In which the Hero regales you with descriptions of decaying organic matter

Apotheosis The Vug

“The report of my death was an exaggeration”
- Mark Twain (1835-1910)

Episode I

In which the Hero regales you with descriptions of decaying organic matter


Prolegomenon


It has been more than three years since my heart-wrenching departure from the fatherland, and I have become both more and less peripatetic, more and less the warrior-poet of Die Momente. For those of you who were with me then, I have a confession to make. I made a promise that I had no intention of keeping when I spoke of a final, concluding installment of my bi-weekly travel narrative. Please believe me when I say that it was not my intention to break any hearts. Rather, I merely sought an immortality of sorts.

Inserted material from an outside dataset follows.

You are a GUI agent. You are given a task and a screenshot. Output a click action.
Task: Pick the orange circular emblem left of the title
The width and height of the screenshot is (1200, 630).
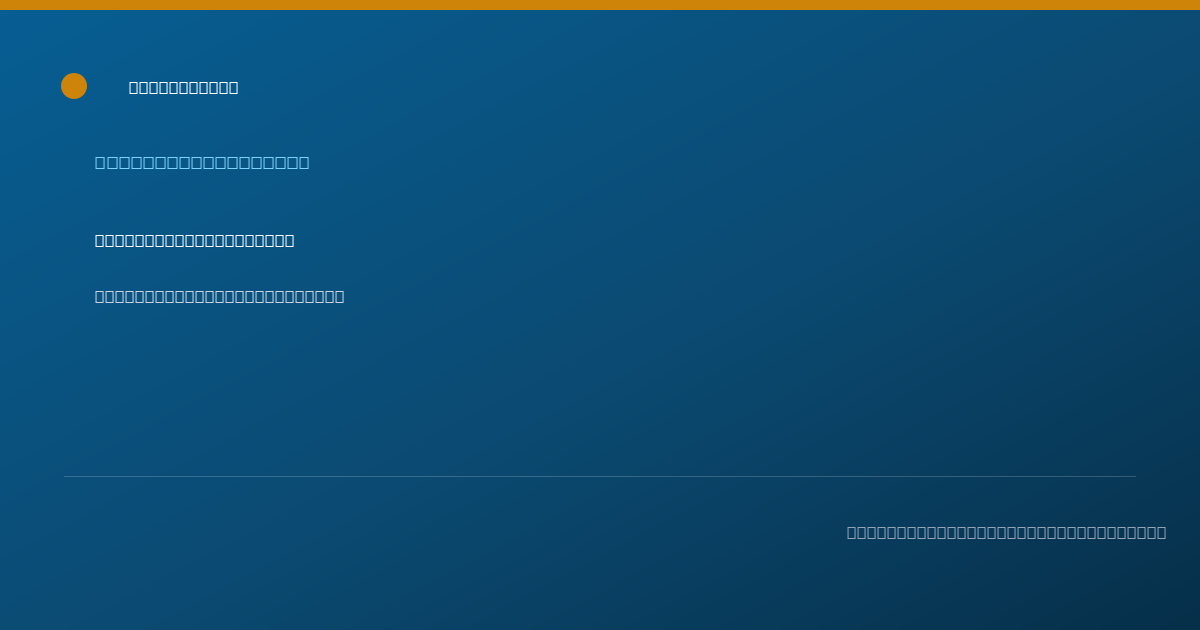(74, 86)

I hoped to live on as a small shard of expectation (is it too bold to say of hope?) embedded deeply, maybe even comfortably, in your minds.
I have decided it is time to return to my literary career, to cast my silly little tirades into the howling maw of the storm – that vast, ineluctable, vertiginous beast INTERNET – for what purpose? For the same purpose that undergirds every blogger at his or her outset: shameless, masterbatory self promotion.
Though it is not the sole purpose of this undertaking, I shall begin by promoting myself generally…

Chapter I
Where I Am Now
In several concise bits

Bit the First: Spousal
We got married on August 29th, 2009. If you were not there, you are to be most pitied, as it was, to be concise, badassery manifest. I now have another half: Cynthia Elizabeth Linsenbardt. It is spectacular. However, as I assume is the case with everyone else who has “married up,” I can not permanently shake the feeling that I am half a mistake away from being exposed in the eyes of my wife as the farce that I really am – cobbled together from the leftovers of poor decisions, grapefruit pulp, and Saturday morning cartoons.

Bit the Second: Feline
We have adopted into our new family a noble beast whom we christened Augustus Deathmachine Poopmonster Linsenbardt. Aside from displaying the gnawed off ends of lizards to us on our kitchen floor, Gus enjoys lounging on our bed, singing, and chasing his – not tail, I assure you – but right hind leg. He does not bury his excrement.

Bit the Third: Horticultural
My radishes are sprouting. My spinach is, too. The carrots will come. The catnip and parsley are questionable, but I have not given up hope. I have never successfully grown a bonsai from a cutting, but I’ll be damned if I’m giving up. Beets and garlic …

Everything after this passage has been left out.